STARKVILLE, Miss.-- Industry leaders, educational professionals and university students discussed the academic challenges faced by young African-American men at Mississippi State University's third annual Men of Color Summit.
At "Global Competitiveness: Exploring Pathways Toward Academic Achievement," MSU administrators joined other officials to open the conversation about strengthening academic achievement among black men, from entering kindergarten prepared to graduating from an institution of higher learning.
At summit's first-ever K-12 Pathways Mini Summit on Thursday [Aug. 28], participants listened to Joe Scantlebury, senior policy officer for the Washington, D.C. office of the national Bill and Melinda Gates Foundation, and Lewis Whitfield, senior vice president of the Tupelo-based CREATE Foundation.
Featured speakers at the formal Friday [Aug. 29] program included MSU President Mark E. Keenum, Alcorn State University President Alfred Rankins Jr. and Coahoma Community College President Valmadge T. Towner.
Scantlebury emphasized that black males tend to drop out of school more than any other demographic group, while Whitfield explained the dropout rate's correlation to generational poverty. Both men said, though additional funding may help, the answer to filling this achievement gap is to offer individual African-American students support and assistance.
"We see education as a civil right, and we have the absolute belief that every single student can meet state standards," Scantlebury said. "You all know the problems, and now you know the data, so what's your resolve? In this state, we need everybody. In the United States, we need everybody."
Mentoring and taking active interest in individual students are critical to changing graduation dynamics among young men of color, Whitfield said. He also emphasized the importance of working together and learning both from successes and failures.
Friday's feature panel of college and university presidents, moderated by MSU Rhodes Scholar Donald "Field" Brown of Vicksburg, continued and expanded upon the themes explored Thursday.
Rankins said, "We need to expose young men of color to positive role models. You can look within your own communities and your own campuses for those role models for these young men to aspire to. They are there, and these young men need them."
Along with positive role models, young men of color should also seek to connect with people different from them, Keenum added. Because getting along with colleagues is one critical aspect of professional success, young men of color should take advantage of their opportunities to interact with a wide variety of people during postsecondary study.

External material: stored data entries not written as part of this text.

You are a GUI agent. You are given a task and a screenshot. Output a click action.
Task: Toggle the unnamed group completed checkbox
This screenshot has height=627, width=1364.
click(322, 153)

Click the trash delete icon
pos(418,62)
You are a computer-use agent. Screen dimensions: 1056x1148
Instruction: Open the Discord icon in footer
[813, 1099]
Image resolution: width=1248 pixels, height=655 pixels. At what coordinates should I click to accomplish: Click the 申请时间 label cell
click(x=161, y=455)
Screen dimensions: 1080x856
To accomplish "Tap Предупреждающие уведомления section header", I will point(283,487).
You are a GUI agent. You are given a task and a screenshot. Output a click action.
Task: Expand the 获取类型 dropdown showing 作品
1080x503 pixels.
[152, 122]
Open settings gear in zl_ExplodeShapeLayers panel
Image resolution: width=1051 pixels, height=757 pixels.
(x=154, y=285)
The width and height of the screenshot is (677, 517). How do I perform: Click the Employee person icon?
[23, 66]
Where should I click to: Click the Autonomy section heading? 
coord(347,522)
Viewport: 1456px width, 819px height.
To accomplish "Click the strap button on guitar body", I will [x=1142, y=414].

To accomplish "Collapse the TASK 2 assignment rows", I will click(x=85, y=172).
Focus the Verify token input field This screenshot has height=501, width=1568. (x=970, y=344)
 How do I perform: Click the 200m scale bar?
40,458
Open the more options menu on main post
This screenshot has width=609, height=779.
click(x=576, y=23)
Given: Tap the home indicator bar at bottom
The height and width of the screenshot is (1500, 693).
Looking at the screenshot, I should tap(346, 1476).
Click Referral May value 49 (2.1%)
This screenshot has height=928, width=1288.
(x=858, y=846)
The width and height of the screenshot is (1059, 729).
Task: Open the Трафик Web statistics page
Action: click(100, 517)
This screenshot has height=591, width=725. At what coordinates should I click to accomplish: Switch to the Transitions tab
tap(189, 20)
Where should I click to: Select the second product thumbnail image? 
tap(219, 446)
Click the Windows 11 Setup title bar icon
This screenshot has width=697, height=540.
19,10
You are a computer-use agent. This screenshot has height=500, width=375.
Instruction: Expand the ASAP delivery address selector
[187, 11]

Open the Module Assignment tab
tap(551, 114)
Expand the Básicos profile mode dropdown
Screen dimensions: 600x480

Like Keenum and Rankins, Towner said students succeed when they go to class, and his community college, like MSU and ASU, features programs to encourage students to go to class before they are too far behind.
"I applaud Mississippi State for opening up the discussion about the issues facing men of color," Towner said. "We have to collectively decide on how can we come together and embrace the notion of educating everybody.
"At the end of the day, the entire state, the entire country and the entire world will benefit if all of us have education."